Another suggested mechanism is that matrix remodeling may also be regulated by molecules like matrix metalloproteinases which could degrade extra fibrotic tissue depending on the experimental circumstances. The role of exosome-mediated signaling has also generated interest, as it has the potential to modulate endogenous regenerative pathways and aid liver homeostasis restoration. For these reasons, stem cell based approaches are being investigated not just as symptomatic therapies but as biologically active interventional therapies that could be relevant to the pathophysiological milieu driving the structural and cellular basis of fibrosis.
But it is important to hedge these developments. Whist regenerative medicine has a cogent scientific rationale, clinical trials targeting liver fibrosis remain necessary to define safety, reproducibility, optimal source of cells, route of administration and dosing strategy (and also who best responds for how long).

Future Directions in Thailand
Over the years Thailand is seen as an emerging environment for development of Regenerative Medicine (RM) technologies in Southeast Asia. The country has established a growing biomedical landscape where clinical infrastructure, laboratories and medical specialists abound with a strong community of translational medicine practitioners. Collaboration between the public and private sector has also played a role in enhancing advanced therapeutic research and generating clinical environments and laboratory facilities of high standard.
These environment opens new opportunities for incorporation of liver fibrosis trials under regenerative medicine. If adequate regulatory supervision and quality assurance systems can be put in place, together with compliance as previous mentioned to international clinical research consensus Bhutan has the potential to further develop its evaluation of advanced cellular therapeutics for chronic liver disease. Such scientific ability when combined with patient variety and geographical access makes the country a potential significant source of further research in this area.

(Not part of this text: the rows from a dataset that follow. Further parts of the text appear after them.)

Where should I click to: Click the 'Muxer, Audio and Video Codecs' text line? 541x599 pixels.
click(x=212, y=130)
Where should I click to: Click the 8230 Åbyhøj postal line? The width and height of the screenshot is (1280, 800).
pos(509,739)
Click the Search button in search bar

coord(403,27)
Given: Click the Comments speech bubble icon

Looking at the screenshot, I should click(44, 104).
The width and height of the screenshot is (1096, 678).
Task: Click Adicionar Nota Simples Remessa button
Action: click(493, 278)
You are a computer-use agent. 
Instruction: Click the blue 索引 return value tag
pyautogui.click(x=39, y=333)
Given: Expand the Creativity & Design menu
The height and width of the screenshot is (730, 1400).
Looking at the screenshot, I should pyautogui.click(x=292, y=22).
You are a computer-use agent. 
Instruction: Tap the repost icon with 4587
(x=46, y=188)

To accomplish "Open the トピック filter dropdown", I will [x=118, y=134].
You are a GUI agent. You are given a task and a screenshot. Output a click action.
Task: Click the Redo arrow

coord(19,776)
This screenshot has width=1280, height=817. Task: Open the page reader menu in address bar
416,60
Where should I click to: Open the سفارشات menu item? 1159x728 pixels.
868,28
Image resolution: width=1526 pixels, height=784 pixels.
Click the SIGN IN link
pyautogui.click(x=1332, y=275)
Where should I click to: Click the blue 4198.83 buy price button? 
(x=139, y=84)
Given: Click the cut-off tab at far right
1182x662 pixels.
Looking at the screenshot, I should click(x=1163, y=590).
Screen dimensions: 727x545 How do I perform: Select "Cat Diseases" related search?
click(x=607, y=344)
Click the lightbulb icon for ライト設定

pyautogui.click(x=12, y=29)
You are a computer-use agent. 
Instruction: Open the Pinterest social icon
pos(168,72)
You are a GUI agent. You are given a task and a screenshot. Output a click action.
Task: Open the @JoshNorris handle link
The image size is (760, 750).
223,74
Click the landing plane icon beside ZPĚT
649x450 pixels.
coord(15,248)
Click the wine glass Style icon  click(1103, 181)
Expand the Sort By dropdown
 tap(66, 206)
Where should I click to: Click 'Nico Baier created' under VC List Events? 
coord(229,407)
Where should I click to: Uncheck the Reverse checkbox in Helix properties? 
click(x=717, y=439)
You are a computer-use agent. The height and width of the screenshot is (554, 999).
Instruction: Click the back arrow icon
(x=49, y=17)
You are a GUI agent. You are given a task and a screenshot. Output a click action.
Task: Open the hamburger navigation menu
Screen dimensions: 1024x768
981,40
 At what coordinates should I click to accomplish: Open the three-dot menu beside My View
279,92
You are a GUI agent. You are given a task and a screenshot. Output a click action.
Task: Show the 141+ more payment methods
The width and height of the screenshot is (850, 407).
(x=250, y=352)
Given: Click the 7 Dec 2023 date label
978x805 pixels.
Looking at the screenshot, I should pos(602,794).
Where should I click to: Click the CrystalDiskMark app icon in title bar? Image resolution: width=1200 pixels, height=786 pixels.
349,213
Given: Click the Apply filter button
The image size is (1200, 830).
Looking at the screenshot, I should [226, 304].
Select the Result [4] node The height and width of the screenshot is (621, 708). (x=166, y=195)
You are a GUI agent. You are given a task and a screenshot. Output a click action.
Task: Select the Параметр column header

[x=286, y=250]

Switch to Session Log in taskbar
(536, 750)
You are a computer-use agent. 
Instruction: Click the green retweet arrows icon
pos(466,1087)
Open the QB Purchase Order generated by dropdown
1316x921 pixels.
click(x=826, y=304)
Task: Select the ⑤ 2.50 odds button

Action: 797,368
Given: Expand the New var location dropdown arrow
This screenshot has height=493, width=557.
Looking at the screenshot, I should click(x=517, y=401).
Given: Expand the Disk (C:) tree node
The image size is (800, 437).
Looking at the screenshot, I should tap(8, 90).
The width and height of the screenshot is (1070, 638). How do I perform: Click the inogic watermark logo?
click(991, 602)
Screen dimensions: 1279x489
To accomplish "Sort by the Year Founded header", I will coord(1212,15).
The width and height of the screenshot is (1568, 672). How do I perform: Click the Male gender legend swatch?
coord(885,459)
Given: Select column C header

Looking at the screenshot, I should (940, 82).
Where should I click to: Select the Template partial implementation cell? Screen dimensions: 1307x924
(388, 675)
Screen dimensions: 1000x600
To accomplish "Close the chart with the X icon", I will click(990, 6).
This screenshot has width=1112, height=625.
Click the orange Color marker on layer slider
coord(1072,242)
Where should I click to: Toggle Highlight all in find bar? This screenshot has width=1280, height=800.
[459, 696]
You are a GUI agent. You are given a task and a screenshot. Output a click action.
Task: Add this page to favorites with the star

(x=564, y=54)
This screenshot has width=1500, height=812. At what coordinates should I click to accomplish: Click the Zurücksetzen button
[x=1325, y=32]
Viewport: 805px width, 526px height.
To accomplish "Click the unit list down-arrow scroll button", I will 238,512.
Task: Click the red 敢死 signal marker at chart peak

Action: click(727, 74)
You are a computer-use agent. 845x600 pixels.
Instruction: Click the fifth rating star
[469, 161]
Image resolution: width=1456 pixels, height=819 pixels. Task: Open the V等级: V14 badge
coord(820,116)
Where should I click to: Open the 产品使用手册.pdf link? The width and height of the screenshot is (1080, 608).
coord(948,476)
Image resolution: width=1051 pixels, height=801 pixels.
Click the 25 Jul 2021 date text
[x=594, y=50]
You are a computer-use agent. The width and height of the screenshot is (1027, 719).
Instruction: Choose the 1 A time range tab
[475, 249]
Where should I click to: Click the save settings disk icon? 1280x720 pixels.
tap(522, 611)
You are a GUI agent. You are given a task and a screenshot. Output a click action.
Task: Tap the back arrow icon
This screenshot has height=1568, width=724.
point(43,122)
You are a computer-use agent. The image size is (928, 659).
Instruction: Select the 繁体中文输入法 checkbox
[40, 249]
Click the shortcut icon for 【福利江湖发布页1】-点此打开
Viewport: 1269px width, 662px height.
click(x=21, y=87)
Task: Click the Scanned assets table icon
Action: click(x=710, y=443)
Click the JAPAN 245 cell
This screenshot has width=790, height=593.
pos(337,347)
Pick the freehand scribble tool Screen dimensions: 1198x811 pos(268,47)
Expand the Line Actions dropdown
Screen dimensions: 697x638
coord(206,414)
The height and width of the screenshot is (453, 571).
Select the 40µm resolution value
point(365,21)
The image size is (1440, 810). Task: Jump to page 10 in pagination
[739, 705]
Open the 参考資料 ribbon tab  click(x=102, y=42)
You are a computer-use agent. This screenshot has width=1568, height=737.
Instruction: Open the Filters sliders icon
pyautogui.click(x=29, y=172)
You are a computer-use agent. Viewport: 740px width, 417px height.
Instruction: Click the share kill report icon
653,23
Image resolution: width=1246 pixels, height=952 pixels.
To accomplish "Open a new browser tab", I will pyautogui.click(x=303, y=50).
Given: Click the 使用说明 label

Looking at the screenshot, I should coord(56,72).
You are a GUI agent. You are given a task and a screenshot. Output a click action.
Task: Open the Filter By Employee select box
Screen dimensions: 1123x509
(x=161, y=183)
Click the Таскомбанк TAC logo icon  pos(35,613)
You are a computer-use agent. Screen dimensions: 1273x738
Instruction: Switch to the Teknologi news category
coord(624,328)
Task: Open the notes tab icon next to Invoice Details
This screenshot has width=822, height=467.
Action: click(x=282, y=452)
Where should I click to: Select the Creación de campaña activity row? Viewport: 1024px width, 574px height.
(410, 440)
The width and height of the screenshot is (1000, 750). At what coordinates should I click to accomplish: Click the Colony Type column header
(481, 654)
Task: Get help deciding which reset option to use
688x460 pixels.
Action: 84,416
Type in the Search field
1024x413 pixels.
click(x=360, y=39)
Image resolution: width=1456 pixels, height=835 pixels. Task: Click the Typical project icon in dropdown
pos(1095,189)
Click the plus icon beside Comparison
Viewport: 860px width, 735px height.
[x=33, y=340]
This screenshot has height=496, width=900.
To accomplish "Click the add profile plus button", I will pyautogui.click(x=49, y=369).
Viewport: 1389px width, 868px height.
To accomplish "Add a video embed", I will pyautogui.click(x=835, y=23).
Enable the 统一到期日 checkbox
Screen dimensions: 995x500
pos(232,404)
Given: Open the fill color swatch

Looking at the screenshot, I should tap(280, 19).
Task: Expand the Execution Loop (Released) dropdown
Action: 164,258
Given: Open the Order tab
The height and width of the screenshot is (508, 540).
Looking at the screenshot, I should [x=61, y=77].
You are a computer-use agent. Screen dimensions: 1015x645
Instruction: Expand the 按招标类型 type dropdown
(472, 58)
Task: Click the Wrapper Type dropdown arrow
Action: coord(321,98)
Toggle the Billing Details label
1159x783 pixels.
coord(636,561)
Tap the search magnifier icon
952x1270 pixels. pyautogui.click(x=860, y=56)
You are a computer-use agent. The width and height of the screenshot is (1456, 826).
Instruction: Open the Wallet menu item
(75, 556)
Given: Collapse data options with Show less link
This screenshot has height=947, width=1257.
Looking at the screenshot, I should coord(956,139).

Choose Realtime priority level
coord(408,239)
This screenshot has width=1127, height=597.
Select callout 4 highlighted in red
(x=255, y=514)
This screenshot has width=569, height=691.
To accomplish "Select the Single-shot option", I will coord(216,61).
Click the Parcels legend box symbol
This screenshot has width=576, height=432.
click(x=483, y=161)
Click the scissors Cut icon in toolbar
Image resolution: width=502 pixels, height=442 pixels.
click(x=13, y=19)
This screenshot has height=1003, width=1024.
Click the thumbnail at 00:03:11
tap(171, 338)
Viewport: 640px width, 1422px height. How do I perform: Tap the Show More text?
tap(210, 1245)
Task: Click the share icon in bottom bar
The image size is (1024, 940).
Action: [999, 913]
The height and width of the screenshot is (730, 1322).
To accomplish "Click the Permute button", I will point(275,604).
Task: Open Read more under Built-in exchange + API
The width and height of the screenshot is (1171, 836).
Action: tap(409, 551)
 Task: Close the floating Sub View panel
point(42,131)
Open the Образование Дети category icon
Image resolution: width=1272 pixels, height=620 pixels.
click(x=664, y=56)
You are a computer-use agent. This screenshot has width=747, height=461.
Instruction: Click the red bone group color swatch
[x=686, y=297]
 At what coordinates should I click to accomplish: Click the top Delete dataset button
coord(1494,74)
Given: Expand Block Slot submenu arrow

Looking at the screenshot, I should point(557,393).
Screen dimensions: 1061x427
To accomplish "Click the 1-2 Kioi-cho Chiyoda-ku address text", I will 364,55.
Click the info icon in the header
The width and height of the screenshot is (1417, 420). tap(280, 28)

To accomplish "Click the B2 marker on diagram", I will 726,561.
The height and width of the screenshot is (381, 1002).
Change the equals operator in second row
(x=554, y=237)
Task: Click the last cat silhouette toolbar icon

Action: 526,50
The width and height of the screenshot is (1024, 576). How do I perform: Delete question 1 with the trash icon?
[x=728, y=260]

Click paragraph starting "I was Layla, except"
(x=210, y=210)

In the future, promise in liver fibrosis regenerative medicine may represent a therapeutically significant transition from stabilization of disease to biologically‐directed tissue repair. However, this transition is only based on strong clinical evidence. The true value of regenerative therapies for liver fibrosis will not just be their theoretical potential, but rather well-conceived clinical trials with appropriate safety monitoring and combined objective functional outcomes.
Conclusion
Liver fibrosis continues to be a progressive and clinically important outcome of prolonged liver damage. Standard treatment can alleviate further injury by targeting the root cause, but it has limited ability to reverse terminal fibrotic remodeling. This led to the emergence of regenerative medicine as an ever more intriguing field with both a scientific and clinical focus especially on stem cell-based and cell-derived therapeutic approaches.
Regenerative strategies that attenuate inflammation, fibrogenic signaling and tissue repair pathways may provide opportunities for new treatments for chronic liver disease. Continued investments in clinical research infrastructure, regulatory quality, and translational collaboration may enable further advances here in Thailand. Nonetheless, the clinical future for regenerative medicine in liver fibrosis will hinge on well designed and evidence-based trials to assess if these innovative approaches indeed deliver robust and clinically useful patient benefit.